Mapping microbiome diversity in the age of big(gish) data

The field of microbial ecology has gone through significant changes in the past 15 years, with the development of culturing-free techniques such as metagenomics accompanied by dramatic improvements in DNA sequencing technologies. Advanced bioinformatics programs now enable the large-scale recovery of genomes from metagenomic samples. The analysis of these genomes expands our understanding of the vast majority of microorganisms on Earth that cannot be cultured. Despite these advancements, we still struggle to answer basic questions in microbial ecology, such as what species can be found in a given environment and what are their metabolic capabilities. This is true even for the most studied environments, such as the human body.

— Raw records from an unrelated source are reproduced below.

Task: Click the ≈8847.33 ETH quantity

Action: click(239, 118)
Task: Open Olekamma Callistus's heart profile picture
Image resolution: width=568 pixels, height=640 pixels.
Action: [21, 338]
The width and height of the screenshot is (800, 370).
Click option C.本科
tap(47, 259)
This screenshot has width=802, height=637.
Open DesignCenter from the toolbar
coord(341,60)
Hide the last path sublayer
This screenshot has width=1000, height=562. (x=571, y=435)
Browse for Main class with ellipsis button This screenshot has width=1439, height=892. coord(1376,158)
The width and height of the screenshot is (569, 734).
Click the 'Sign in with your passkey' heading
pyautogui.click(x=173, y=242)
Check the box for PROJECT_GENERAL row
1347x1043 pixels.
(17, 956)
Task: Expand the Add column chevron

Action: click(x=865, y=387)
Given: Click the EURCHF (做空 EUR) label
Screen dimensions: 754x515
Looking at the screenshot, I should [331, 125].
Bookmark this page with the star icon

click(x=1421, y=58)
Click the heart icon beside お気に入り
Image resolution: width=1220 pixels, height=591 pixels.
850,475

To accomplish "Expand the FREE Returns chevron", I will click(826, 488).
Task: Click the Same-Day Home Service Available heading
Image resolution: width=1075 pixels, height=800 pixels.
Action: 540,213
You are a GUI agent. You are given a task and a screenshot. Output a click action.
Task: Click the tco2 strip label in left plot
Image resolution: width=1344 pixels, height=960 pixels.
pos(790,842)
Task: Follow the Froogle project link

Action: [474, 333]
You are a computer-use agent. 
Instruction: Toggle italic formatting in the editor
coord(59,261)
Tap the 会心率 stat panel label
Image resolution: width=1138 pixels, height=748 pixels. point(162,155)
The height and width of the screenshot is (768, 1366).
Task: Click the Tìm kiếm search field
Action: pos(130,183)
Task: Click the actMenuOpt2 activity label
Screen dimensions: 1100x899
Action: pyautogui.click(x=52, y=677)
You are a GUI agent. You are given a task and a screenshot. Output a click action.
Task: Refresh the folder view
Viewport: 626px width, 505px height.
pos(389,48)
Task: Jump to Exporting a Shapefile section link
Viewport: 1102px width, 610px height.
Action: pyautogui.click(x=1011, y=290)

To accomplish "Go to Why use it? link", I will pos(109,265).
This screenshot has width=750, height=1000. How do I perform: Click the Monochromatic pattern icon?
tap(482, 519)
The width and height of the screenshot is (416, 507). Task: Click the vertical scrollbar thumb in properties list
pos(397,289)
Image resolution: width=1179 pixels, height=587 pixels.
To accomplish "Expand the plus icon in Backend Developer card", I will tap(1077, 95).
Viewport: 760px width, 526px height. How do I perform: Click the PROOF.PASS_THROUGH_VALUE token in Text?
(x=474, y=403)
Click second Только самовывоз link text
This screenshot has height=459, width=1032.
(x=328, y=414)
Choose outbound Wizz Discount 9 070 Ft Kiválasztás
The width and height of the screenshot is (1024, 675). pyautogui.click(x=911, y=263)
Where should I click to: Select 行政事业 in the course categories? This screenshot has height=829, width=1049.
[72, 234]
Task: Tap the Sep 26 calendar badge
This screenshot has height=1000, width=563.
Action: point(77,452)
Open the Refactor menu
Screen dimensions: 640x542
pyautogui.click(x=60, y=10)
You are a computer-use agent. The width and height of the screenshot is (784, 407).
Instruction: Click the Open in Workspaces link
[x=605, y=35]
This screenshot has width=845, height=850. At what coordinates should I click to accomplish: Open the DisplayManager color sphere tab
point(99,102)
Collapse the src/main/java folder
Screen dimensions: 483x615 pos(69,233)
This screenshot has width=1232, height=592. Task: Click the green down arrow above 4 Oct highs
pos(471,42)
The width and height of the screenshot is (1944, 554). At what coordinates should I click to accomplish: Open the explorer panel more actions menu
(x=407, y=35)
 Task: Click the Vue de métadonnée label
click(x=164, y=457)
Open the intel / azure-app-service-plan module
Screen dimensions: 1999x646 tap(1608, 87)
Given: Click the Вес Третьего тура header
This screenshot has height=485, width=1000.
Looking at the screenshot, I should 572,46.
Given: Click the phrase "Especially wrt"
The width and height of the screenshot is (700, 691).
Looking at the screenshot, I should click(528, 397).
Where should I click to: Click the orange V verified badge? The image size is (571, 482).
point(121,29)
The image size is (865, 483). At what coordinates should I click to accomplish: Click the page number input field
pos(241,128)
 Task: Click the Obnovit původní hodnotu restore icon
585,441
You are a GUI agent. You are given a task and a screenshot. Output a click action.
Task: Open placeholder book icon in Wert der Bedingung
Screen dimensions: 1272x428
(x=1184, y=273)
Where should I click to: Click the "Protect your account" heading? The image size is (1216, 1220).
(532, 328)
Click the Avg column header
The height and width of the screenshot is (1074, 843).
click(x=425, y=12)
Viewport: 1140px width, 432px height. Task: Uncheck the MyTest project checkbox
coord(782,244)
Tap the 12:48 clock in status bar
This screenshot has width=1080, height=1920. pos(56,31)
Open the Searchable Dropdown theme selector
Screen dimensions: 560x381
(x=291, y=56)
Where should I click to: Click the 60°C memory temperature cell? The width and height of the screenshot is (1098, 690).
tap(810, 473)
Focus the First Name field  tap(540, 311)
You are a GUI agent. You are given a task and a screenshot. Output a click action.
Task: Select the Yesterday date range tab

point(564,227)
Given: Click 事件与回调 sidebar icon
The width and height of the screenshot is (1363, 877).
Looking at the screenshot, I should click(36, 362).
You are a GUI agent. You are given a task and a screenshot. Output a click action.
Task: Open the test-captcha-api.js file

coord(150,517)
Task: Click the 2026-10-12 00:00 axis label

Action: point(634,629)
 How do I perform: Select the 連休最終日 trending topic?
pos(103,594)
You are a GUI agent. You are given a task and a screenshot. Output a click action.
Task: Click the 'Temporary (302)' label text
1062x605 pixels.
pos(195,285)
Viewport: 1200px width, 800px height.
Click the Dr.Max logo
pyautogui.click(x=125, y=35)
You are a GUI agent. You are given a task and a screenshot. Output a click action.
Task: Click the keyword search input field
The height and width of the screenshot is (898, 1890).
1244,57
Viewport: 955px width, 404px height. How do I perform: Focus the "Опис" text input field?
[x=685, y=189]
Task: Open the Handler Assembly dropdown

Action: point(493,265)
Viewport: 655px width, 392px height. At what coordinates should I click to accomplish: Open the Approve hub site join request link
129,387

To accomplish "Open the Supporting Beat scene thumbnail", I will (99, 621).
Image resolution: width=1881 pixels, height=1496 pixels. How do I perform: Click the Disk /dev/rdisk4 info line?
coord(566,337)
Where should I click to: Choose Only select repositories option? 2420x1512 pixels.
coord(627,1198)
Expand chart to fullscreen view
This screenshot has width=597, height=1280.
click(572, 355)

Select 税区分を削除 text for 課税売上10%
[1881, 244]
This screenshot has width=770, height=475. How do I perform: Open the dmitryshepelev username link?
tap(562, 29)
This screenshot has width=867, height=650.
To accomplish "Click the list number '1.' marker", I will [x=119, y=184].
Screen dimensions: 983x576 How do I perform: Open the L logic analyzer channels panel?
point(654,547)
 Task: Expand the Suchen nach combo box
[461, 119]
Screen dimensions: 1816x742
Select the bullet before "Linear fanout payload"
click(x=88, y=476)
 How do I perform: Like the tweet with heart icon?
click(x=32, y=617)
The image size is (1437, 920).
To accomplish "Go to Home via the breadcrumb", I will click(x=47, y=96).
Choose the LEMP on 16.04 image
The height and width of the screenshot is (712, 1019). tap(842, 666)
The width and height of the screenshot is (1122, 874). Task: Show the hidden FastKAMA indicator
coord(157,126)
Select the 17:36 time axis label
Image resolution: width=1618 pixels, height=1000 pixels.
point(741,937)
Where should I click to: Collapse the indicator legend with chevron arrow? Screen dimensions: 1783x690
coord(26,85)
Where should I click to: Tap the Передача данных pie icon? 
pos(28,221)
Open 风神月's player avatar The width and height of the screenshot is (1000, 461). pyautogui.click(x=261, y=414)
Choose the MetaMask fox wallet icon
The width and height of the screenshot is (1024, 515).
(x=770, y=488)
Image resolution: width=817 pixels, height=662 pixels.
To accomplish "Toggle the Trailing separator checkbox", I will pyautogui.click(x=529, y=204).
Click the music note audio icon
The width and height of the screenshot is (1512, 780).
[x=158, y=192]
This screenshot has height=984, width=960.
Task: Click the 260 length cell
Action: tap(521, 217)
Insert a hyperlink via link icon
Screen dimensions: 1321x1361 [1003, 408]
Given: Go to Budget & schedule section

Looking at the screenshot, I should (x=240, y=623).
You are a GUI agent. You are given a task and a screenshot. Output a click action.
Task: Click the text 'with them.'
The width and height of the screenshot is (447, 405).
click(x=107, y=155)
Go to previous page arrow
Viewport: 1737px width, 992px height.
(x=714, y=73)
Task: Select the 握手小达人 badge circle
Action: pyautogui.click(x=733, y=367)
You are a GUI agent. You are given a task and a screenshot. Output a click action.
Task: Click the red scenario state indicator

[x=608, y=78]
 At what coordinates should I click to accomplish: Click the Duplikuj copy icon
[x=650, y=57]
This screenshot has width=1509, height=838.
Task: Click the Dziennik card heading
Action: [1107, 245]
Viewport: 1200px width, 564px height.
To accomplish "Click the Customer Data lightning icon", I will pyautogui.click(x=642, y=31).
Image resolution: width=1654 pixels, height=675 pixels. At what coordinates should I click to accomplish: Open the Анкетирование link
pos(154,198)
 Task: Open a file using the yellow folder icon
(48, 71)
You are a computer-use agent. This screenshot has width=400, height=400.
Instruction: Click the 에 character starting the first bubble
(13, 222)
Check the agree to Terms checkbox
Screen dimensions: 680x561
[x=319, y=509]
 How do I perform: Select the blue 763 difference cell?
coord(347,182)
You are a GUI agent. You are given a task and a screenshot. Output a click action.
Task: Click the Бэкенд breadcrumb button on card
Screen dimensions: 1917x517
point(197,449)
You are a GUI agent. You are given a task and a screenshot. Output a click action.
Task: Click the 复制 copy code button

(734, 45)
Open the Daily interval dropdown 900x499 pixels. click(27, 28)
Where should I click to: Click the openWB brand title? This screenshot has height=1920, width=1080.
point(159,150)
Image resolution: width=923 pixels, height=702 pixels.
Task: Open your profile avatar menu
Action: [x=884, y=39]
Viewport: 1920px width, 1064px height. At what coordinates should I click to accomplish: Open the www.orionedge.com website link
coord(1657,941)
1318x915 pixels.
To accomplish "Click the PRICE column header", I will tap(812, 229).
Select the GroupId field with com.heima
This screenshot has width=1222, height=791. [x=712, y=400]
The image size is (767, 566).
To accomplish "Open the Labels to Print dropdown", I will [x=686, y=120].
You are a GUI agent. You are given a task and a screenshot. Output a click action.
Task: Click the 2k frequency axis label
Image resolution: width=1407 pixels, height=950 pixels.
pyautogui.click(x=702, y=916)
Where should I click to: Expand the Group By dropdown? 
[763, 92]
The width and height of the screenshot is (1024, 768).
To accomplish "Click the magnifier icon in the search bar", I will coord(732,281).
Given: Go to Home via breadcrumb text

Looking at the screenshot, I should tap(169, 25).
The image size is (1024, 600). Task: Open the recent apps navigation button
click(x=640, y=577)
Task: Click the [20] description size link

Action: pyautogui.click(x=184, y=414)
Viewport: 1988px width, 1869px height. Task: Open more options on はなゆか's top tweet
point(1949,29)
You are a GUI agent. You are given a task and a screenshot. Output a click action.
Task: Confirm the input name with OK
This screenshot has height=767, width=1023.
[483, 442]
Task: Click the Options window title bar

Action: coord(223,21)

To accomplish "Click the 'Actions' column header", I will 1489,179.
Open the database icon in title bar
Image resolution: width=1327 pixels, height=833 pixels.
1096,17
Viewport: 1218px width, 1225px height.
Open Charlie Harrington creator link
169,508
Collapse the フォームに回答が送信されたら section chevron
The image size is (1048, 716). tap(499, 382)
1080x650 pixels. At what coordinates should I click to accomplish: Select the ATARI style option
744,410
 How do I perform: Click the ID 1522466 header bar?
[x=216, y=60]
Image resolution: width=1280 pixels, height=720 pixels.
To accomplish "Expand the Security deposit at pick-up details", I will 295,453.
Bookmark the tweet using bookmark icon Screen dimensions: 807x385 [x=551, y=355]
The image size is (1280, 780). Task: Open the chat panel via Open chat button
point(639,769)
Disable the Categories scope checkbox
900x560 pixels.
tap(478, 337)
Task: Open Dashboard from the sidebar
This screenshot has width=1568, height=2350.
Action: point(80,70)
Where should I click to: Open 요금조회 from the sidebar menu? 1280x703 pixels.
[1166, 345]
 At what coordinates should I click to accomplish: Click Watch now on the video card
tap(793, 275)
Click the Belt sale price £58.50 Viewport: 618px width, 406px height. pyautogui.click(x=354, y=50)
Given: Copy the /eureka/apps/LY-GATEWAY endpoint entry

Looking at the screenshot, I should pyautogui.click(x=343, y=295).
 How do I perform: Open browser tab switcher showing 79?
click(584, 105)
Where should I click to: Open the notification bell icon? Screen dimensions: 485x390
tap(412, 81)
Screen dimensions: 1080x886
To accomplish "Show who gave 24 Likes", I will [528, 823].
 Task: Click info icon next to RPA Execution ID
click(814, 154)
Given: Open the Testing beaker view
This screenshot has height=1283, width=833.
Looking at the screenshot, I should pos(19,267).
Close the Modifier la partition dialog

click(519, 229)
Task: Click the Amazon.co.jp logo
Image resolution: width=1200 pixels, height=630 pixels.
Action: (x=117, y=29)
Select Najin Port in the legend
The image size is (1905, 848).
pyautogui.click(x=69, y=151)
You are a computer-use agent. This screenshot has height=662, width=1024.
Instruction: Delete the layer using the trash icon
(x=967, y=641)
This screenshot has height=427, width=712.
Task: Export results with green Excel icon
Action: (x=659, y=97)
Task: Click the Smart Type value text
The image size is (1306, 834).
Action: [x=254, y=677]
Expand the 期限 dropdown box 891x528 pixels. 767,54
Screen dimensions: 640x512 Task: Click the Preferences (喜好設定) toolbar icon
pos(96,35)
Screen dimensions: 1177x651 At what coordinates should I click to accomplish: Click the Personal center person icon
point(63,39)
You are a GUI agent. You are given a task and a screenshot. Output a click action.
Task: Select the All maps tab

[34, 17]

In this talk, I will describe our efforts to understand microbial diversity in the human microbiome. We aim to identify all the species that are associated with the human body, understand their potential contribution to the human microbiome, and find patterns in their appearance across different human populations. To achieve these goals, we take advantage of the thousands of metagenomes and hundreds of thousands of assembled genomes that are publicly available. Our results suggest that the actual number of species in the human microbiome may be smaller than previously estimated. Also, the functional diversity represented by strain-specific genes significantly expands the functionality exhibited by the core genes of a species. We anticipate that similar approaches to the ones we apply may be useful for other environments.